Time to make buy-sell agreements a priority

November 21, 2019

By Rob Leibfried, CPA, ABV
Partner

Buy-sell agreement? You know, that legal agreement you probably signed 20 or 30 years ago and filed away with the Articles of Incorporation, by-laws or other legal documents? That's the one.

Let's be honest, buy-sells always have been important. Unfortunately, the majority of business owners simply have not treated them as such.

To be fair, when you signed your agreement into existence, you probably thought your duty as responsible business owners was fulfilled. After all, you went through the process of putting an agreement in place, all the owners of the business were satisfied with the agreement, and you discussed the agreement with your attorney and your CPA. What else is there to do?

Well, here is your warning: Heraclitus taught us that change is the only constant, and businesses and business owners change as well.
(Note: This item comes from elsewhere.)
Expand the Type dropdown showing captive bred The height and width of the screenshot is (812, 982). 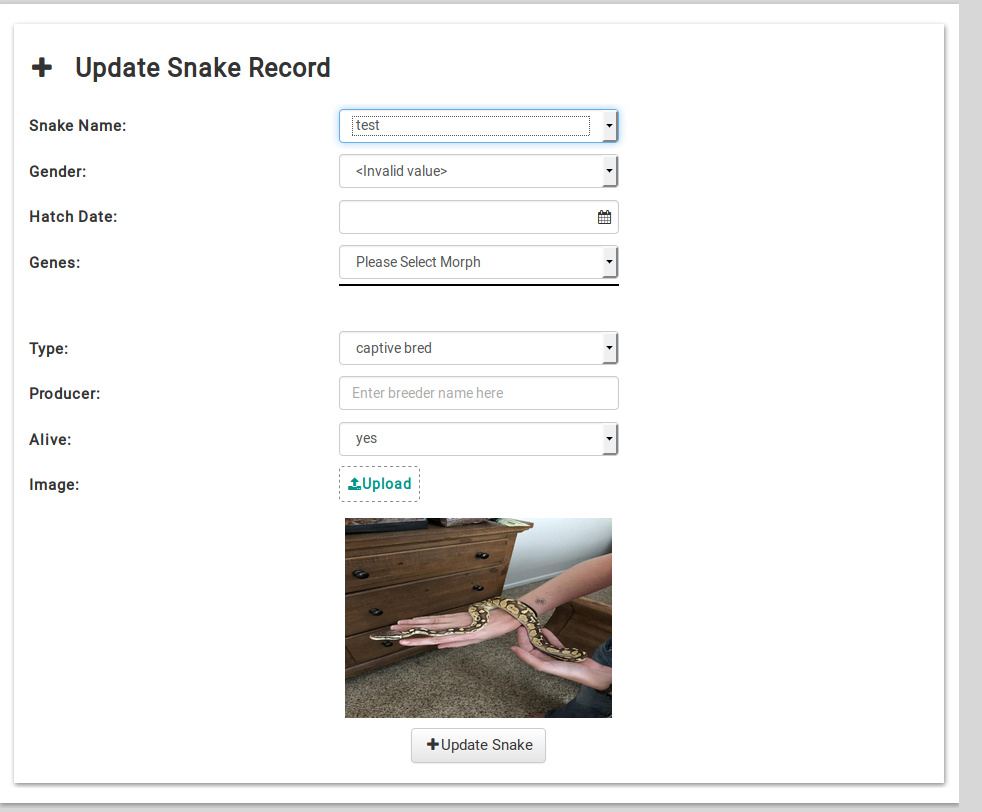click(478, 348)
What once might have been a viable agreement might be a ticking time bomb waiting to go off. What's worse, you could be legally bound to its terms. How many of us can even recall the terms of our buy-sell agreement? It's a scary thought.
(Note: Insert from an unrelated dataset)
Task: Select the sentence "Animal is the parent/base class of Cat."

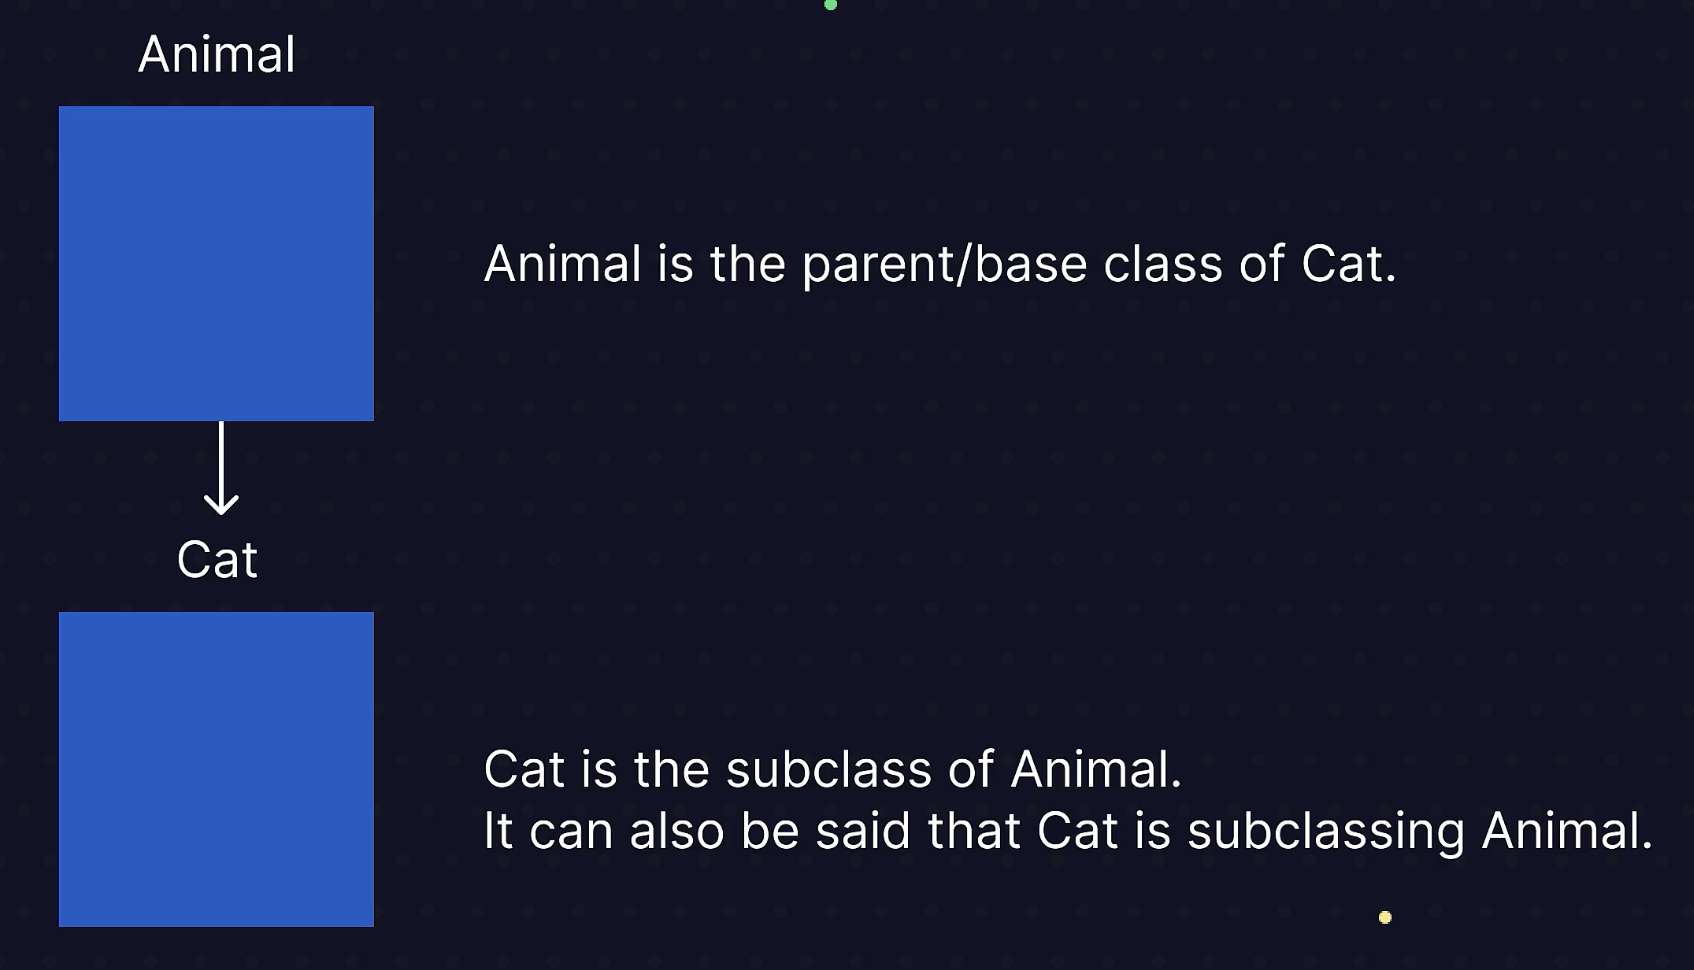Action: tap(940, 265)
If that doesn't have you digging through the filing cabinet, consider this: 76% of baby boomers (who collectively own 63% of private businesses in the U.S.) plan to transition the business to the next generation during the next 10 years. Fifty percent of American marriages end in divorce. And 100% of business owners will eventually die. All of these are situations that could - or rather should - trigger your buy-sell agreement into action.

While most of us probably think we'll be well out of the business before death is knocking on our door, the point is there already is a good possibility your buy-sell agreement eventually will be triggered into action. Add to it an increasing number of business owners reaching retirement and new business owners being brought in, and the probability your buy-sell agreement is triggered increases exponentially.

Most business owners are no strangers to legal contracts. Some might use them regularly whether they are in the form of a supplier contract, a customer contract or a real estate lease. Most business owners review and revisit these types of agreements far more regularly than their buy-sell agreement.

Why is this? It's true these contracts are more relevant to the regular operating cycle of a business, but the repercussions of a misunderstood buy-sell agreement are likely no less substantial. In some cases, the mere continued existence of the business might be at risk, as would be the livelihood of the company's owners, employees and their families.

So, what can business owners do to protect themselves? First, do not make the costly mistake of assuming this will not happen to you. The time and cost of regularly reviewing your buy-sell agreement is nominal compared to the time and cost incurred when the ticking time bomb that is your buy-sell agreement goes off.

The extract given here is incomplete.